Méthodes de protection cargo-cult-security

  • Évidement, le classique fail-2-ban. Tellement intéressant d’accepter d’avoir un temps de retard sur l’attaquant et de lui proposer la méthode d’authentification la plus pourrie qui soit pour le bloquer a posteriori…
  • Durcir les paramètres cryptographiques. Alors, en soi, ce n’est pas une mauvaise idée ; mais commencer par ça démontre clairement une mécompréhension du travail de l’attaquant.
  • La politique de mot de passe durcie côté Linux avec le plugin-pam-qui-va-bien.
  • Attention Personne ne peut garantir factuellement la robustesse du mot de passe, ni encore moins qu’il n’est pas réutilisé par l’admin ailleurs dans le SI ou pire dans une base ayant fuité sur Internet. L'actualité regorge d'articles de bases de mots de passe compromis. Ça en devient ridicule. Arrêtez de vous authentifier par mot de passe. Vraiment.
  • “Cacher” le service SSH en lui assignant un port d’écoute élevé. Bon, je le fais aussi, mais c’est pour avoir des journaux moins pourris, pas pour me protéger !

Bilan

Un service SSH à jour, avec les algorithmes cryptographiques par défaut, “à-poil-sur-Internet”, mais imposant une authentification par clef, présente nettement moins de risque de compromission qu’un service permettant l’authentification par mot de passe et disposant d’un durcissement des paramètres Diffie-Hellman.

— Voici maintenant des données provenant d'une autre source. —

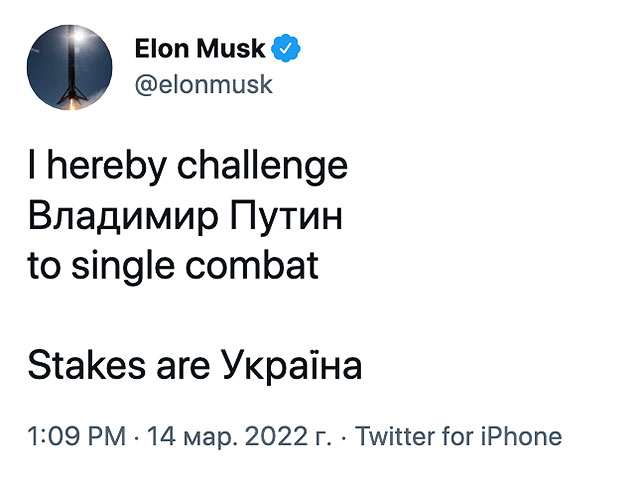Click the word 'iPhone' in footer

521,436
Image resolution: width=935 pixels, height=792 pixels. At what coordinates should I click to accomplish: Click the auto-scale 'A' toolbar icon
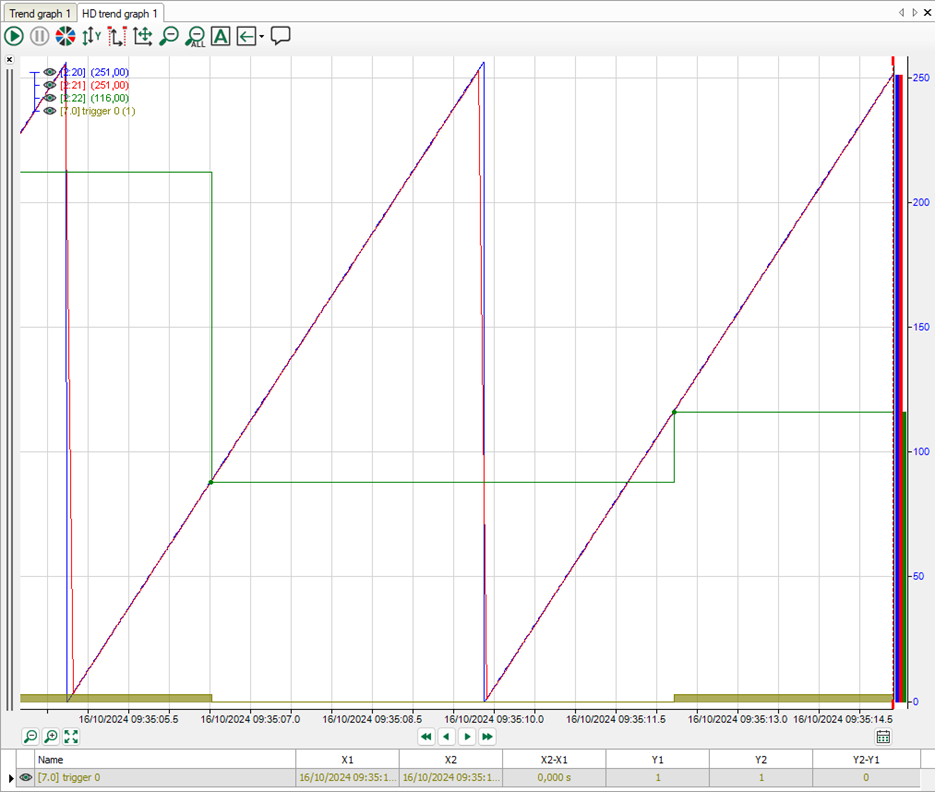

Donc, arrêtez avec ces outils de conformité (vis-à-vis de quel référentiel ?) vomissant des lignes rouges anxiogènes sur les paramètres crypto.

Réflechissez ! Faites un travail d'ingénieur pas de comptable. Pourquoi pas une note de conformité sur 20 à la fin. Vous la présenterez à l'attaquant quand il aura compromis votre SSH.

Faites votre propre analyse de risque !

Jugez-vous d’avantage vraisemblable qu’un attaquant casse la crypto par défaut sous Debian, ou qu’il parvienne à trouver le mot de passe de l'un de vos utilisateurs dans un leak ? Et si vous redoutez l’attaquant qui effectivement peut casser la crypto même par défaut d'une distribution sérieuse, n’est-il pas temps de protéger tout vos services d’administration par un VPN qualifié, et d’imposer une authentification par medium-hardware ? En faisant certes, une fois tout ce travail en place, un tour sur le nettoyage des algorithmes crypto moins robustes.